§ **Instructions to follow**
Lines holding the string "will" in the listing below are to be copied.

§ **Provided records**
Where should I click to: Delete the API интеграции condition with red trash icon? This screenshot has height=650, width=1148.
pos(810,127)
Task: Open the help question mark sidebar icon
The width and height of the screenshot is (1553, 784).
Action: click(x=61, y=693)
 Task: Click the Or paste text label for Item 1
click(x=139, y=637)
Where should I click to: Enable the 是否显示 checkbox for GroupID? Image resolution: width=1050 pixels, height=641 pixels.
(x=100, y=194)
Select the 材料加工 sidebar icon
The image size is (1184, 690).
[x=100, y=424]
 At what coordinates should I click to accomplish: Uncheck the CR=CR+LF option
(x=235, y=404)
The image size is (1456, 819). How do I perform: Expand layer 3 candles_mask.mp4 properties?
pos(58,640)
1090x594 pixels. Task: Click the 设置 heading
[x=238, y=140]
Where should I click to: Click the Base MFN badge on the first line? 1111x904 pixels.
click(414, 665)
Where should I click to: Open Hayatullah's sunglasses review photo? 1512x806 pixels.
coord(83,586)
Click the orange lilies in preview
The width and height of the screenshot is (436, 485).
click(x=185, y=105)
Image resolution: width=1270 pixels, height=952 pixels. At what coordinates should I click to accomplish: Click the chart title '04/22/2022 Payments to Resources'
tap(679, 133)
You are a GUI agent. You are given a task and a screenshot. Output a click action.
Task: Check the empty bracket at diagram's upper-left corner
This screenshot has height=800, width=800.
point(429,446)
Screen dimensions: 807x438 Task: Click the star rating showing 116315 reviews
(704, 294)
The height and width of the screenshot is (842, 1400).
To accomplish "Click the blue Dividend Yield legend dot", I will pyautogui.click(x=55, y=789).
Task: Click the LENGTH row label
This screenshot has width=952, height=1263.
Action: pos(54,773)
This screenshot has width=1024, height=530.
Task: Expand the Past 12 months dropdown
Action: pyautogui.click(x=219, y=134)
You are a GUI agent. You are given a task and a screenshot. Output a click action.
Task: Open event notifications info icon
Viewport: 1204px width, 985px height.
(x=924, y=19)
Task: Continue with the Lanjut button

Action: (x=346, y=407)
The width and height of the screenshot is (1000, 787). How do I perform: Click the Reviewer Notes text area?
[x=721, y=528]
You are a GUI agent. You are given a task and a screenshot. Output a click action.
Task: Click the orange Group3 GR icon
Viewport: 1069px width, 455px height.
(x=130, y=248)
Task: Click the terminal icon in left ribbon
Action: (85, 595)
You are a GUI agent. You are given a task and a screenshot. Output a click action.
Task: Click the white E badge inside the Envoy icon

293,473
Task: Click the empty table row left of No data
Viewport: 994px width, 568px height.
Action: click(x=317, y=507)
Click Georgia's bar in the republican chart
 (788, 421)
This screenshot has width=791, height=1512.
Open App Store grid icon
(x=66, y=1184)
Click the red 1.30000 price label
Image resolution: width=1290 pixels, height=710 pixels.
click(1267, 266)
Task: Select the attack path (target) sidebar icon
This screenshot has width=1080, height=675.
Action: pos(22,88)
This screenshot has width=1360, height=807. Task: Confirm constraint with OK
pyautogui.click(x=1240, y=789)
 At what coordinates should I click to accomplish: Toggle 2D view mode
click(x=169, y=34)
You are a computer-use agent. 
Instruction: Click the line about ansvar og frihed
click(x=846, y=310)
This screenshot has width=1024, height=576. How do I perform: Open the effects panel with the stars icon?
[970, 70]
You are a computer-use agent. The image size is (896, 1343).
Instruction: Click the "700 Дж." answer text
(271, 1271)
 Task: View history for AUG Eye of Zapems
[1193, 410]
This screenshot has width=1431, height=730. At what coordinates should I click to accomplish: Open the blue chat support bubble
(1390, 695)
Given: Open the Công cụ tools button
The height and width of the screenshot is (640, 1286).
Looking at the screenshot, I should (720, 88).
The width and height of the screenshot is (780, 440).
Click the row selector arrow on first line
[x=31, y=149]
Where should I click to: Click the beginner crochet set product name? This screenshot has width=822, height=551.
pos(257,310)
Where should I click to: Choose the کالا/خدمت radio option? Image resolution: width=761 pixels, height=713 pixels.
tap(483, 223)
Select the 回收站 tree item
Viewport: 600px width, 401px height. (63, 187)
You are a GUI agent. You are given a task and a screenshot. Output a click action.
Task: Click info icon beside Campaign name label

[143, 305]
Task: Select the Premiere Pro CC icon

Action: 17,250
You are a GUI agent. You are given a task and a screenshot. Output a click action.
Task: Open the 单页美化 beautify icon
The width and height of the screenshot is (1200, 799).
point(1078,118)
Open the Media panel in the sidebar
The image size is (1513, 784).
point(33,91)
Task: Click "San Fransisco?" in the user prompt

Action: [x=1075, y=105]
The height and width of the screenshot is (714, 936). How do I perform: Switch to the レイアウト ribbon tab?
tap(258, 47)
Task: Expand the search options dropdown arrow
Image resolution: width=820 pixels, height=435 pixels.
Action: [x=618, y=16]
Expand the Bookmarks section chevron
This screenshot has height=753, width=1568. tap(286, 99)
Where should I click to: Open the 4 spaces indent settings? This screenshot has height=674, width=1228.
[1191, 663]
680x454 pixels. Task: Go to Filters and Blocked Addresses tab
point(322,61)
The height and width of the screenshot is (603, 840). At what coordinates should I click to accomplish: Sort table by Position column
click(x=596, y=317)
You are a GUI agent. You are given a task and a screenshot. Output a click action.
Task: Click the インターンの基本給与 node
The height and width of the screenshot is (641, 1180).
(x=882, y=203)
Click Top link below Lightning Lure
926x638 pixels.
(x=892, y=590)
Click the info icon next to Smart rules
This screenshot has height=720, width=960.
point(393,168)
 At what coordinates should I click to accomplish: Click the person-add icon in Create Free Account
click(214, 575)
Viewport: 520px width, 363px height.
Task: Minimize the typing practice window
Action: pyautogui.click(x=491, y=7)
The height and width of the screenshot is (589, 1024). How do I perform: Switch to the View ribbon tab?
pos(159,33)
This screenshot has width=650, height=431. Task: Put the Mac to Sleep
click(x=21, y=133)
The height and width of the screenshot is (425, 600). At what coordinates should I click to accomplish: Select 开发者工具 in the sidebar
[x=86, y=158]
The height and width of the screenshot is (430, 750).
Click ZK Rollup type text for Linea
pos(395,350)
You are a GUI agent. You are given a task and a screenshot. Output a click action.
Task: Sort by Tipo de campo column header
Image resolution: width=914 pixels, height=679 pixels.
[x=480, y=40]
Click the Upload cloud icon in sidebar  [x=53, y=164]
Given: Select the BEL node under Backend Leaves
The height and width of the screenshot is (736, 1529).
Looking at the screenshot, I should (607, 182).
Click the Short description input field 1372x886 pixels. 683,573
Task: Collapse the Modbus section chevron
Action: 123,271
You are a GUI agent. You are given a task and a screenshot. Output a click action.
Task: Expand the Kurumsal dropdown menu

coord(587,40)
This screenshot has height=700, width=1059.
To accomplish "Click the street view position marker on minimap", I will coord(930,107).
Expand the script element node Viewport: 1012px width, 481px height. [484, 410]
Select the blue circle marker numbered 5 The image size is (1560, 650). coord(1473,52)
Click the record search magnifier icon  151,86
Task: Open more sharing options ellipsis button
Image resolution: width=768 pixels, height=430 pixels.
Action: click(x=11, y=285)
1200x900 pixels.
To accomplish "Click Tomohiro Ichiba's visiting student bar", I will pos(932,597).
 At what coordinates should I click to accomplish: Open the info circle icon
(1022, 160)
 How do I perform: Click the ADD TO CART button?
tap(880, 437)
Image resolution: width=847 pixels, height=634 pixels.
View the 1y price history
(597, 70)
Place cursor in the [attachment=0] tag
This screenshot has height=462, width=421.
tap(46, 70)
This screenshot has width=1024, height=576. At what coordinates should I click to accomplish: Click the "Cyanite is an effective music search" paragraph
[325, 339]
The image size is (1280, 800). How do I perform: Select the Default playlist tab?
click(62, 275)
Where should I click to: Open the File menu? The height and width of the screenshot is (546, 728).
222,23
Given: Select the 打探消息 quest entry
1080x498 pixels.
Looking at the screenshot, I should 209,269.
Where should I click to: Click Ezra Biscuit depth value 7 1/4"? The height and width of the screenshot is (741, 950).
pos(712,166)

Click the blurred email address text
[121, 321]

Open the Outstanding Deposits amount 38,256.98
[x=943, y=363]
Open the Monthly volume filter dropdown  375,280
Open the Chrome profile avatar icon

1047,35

§ **Task solution**
To accomplish "Click the blue Dividend Yield legend dot", I will pyautogui.click(x=55, y=789).
To accomplish "Click the street view position marker on minimap", I will coord(930,107).
To accomplish "Click Tomohiro Ichiba's visiting student bar", I will pos(932,597).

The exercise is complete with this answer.